Metropolitan Casualty Insurance v. Owen

ON REHEARING.

Stephens, J.

The commission held that “there is evidence that the employee is in fact totally disabled, the opinion of the physician as to the probable reduction in earning capacity on account of the disability is not conclusive, but is merely indicative of the fact that there is disability.” While the commission does hold that the disability is such that the employee has not been able “to secure work suitable to his impaired condition,” the commission holds that “the evidence shows that the employee in fact is totally incapacitated for competitive labor.” A proper construction of this finding is that the employee, by reason of his physical handicap, is unable to work in the sense of inability to work as used in the compensation act.
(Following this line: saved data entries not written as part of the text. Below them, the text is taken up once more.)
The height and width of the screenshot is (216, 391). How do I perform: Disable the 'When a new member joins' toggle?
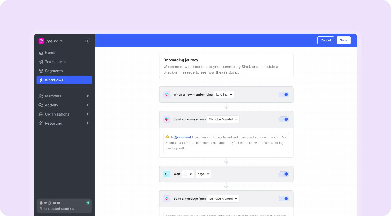click(x=284, y=95)
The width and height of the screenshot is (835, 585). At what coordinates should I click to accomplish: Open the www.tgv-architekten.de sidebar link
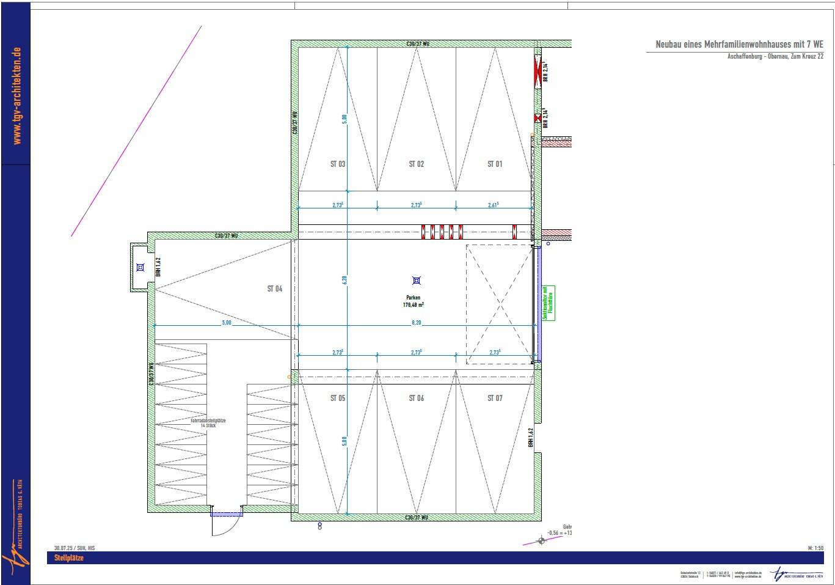[16, 96]
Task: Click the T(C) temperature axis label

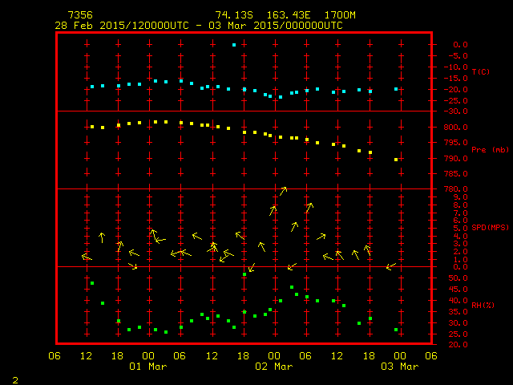Action: click(480, 71)
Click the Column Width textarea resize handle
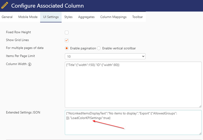Screen dimensions: 203x140 point(200,106)
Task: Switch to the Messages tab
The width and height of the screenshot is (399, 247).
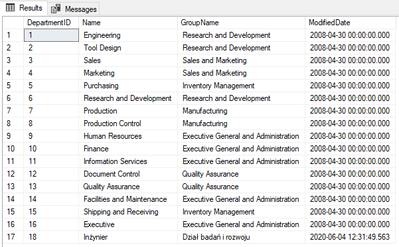Action: 74,9
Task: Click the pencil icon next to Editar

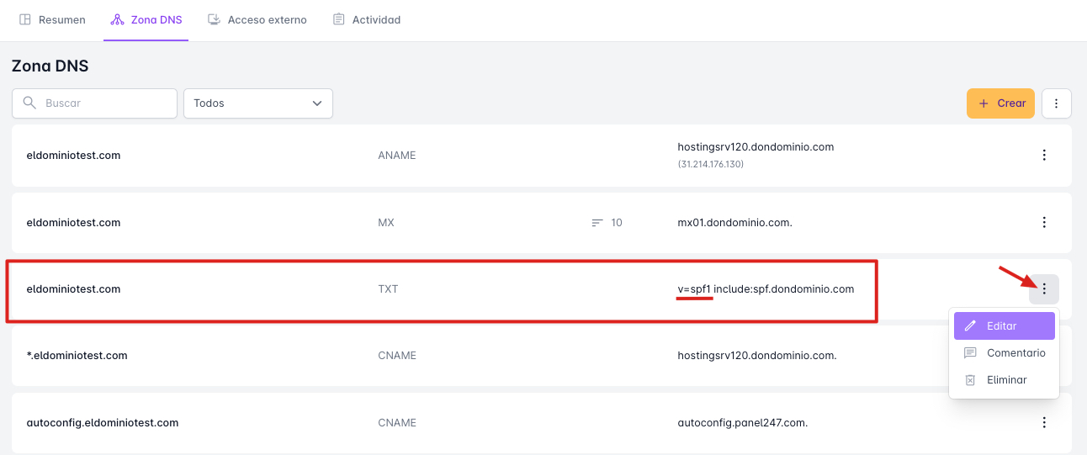Action: tap(970, 326)
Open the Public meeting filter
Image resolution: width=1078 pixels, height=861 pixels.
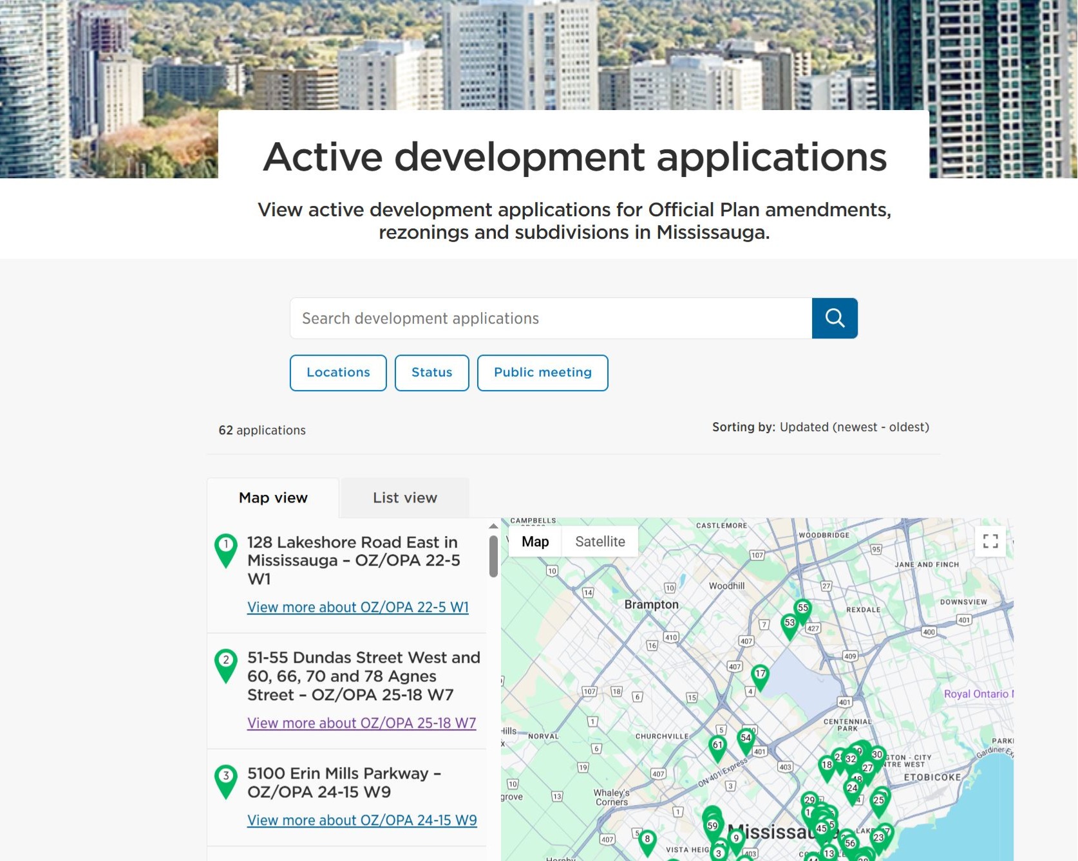pyautogui.click(x=542, y=373)
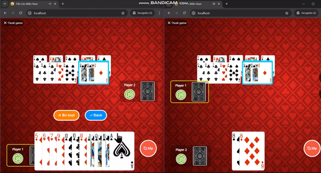Image resolution: width=321 pixels, height=173 pixels.
Task: Exit the left game via Thoát game
Action: (x=13, y=23)
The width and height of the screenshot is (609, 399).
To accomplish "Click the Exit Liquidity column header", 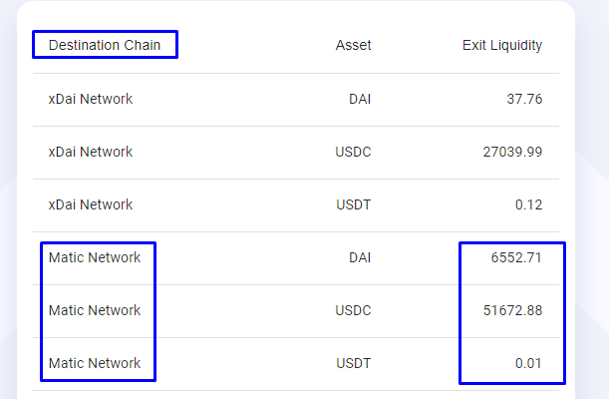I will coord(502,46).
In the Hurt case, supra, the commissioner who heard the case found that the.testimony showed that the injured employee, “due to his impaired physical condition, which was caused by said injury, has been unable to earn any money at all,” and that he is entitled to compensation under section 31 “until he is physically able to return to work, or until such time as employment can be furnished him by the employer, or through his own efforts he can secure employment.” The full commission affirmed this award of the commissioner and stated that the commissioner’s “award was not based on a change in physical condition but on change in the actual earnings of the employee,” and that “Hurt clearly had a change in his earning capacity and, being unable to secure work suitable to his impaired con-' dition, is entitled to compensation under section 31 as for temporary total disability, since he has no earnings at all.” The commission in the Hurt case did not find a physical impairment that prevented the employee from labor. The commission in the case under consideration found that the claimant had suffered a total incapacity to work, due to his physical condition.

Judgment adhered to on rehearing.

Jenlcins, P. J., and Button, J., concur.